### PROBLEM TO SOLVE
Your reply must hold the lines from the one containing "Task: Open the Analyze menu" to the end of the entries, copied exactly, with pictures excluded.

### AVAILABLE RECORDS
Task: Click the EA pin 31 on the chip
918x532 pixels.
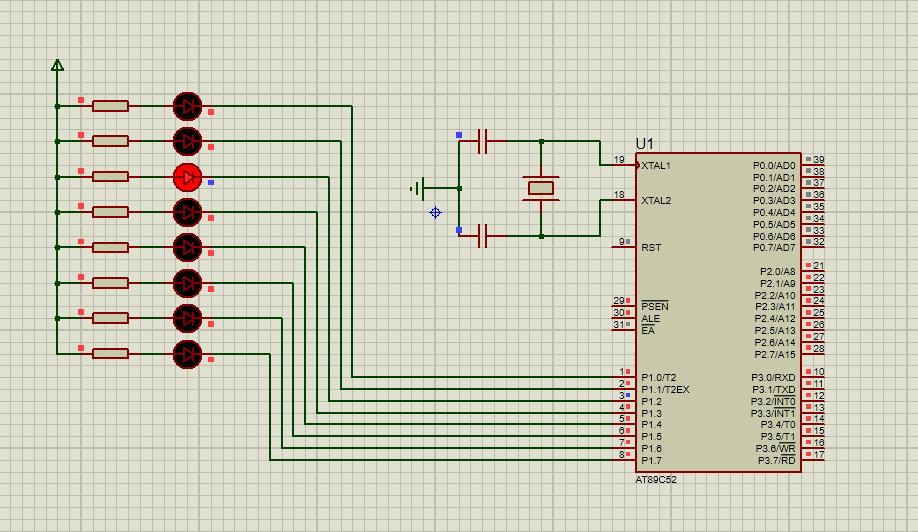Action: 624,325
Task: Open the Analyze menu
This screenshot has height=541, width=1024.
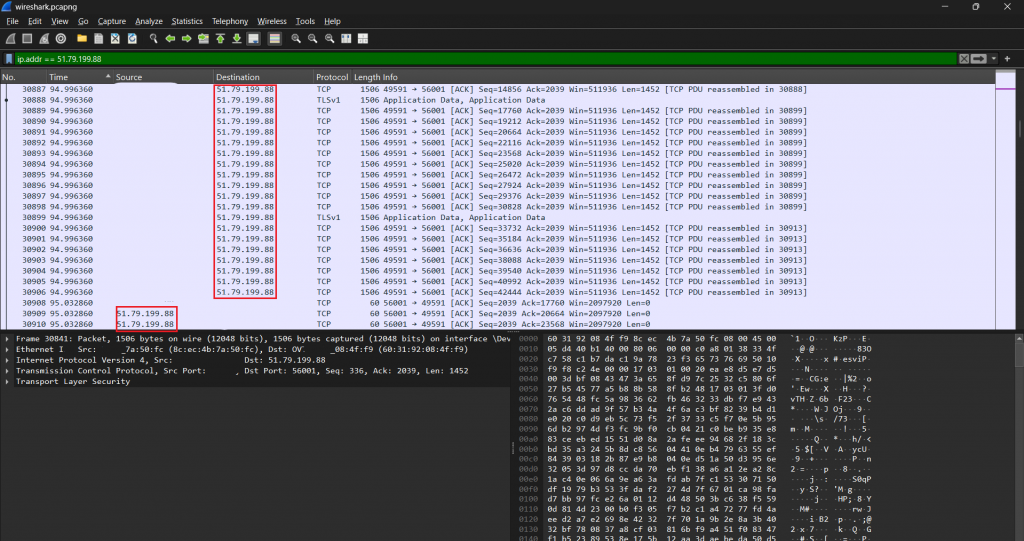Action: tap(148, 21)
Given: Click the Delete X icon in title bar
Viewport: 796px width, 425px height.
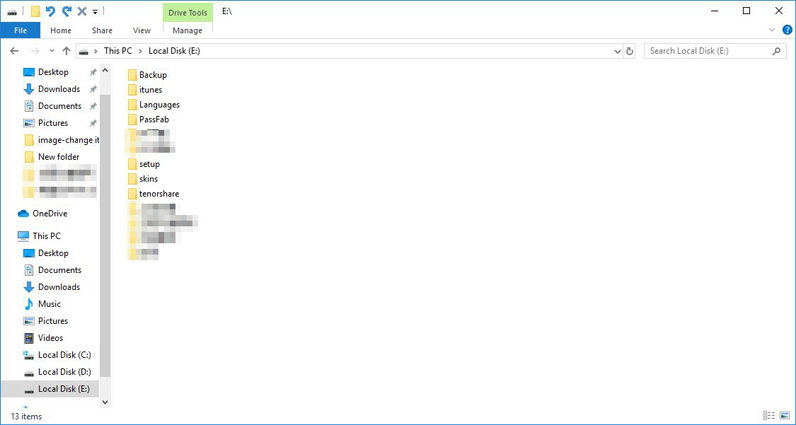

### SOLUTION FOR THIS PROBLEM
Task: Open the Analyze menu
This screenshot has height=541, width=1024.
Action: tap(148, 21)
Given: Click the Delete X icon in title bar
Viewport: 796px width, 425px height.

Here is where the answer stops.